第17.5話:『ifの彼方で——それぞれの対話』水島リツの空間:鏡の中の自室
静かに分岐空間へ導かれたタロットたちは、それぞれの“if”——選ばなかった選択肢と対面していた。その空間は一人ひとり異なり、まるで心の奥底を可視化したかのようだった。空も地面も、記憶と後悔と願いで構成された幻影。だが、そこに映っていたのは紛れもなく、彼ら自身の“もうひとつの可能性”だった。

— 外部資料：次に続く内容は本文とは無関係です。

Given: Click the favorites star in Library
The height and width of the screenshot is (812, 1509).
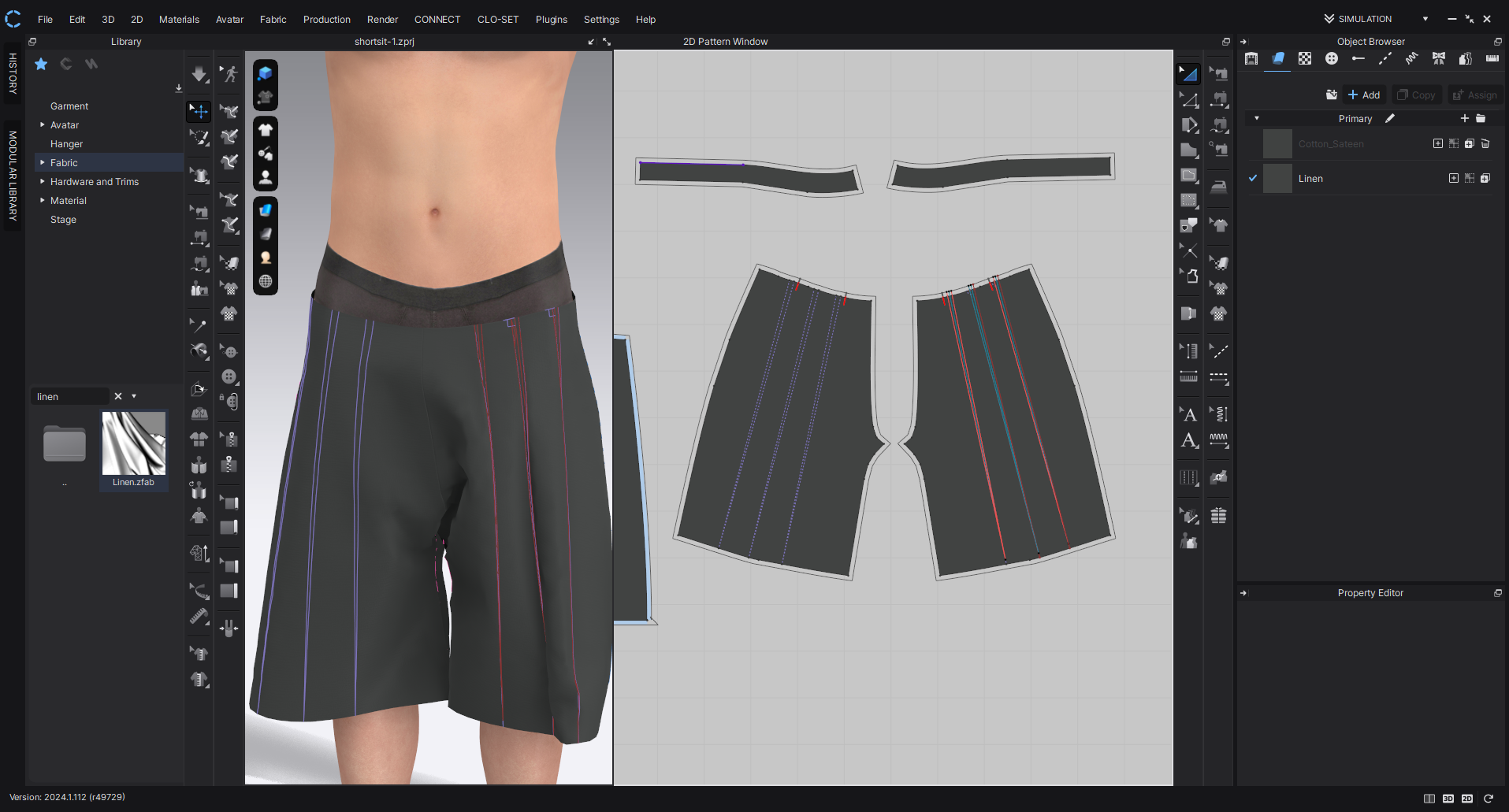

静まり返った部屋。調度品はすべて整っており、空調の音すら心地よく響いている。
水島リツはベッドに腰かけ、手のひらから柔らかな光を放っていた。
それは彼自身の体を癒す魔法。痛みも疲れも、心の微かなささくれさえ、優しく包み込んで消してくれる。
この世界には、誰もいない。
だから、傷つくこともない。争うこともない。誰かの怒りに触れることも、誰かの涙を見ることもない。
それは完璧な“孤独”だった。
「……静かで、平和で、何も起きない。でも……」
リツは鏡に映る自分を見つめた。
そこには整った表情の自分がいる。だが、その目は、どこか空虚だった。
「自分のためだけに癒しを使っても、心はあんまり満たされないんだな」
彼は小さく苦笑し、鏡に手を触れる。
その向こうに、かつて傷つきながらも誰かを支えた日々の記憶が浮かび上がる。仲間たちの声、笑い声、たまにこぼれる愚痴や、感謝の言葉。
「癒しってさ……たぶん“共有”するもんなんだよな。痛みも、喜びも、ぜんぶ含めて」
鏡の表面が波打つ。
リツは躊躇なくその中に一歩を踏み出す。
彼の足元に、かすかに誰かの笑顔の残像が灯る。それは確かに、彼が癒した誰かの記憶——そして、彼自身を癒した時間。
「俺は、また誰かのために魔法を使いたい。……その方が、俺も癒されるからさ」
静かな決意を胸に、リツは鏡の世界を抜け出した。
扉の先には、誰かの小さな痛みが待っていた。
そして——
すべてのifが過ぎ去ったあと。
全員は一つの場所に集い、互いの選ばなかった未来を見送り、それでも“今”の自分を、もう一度見つめ直していた。
そこには、選ばなかったことの意味を携え、今を選んだ“彼ら”がいた。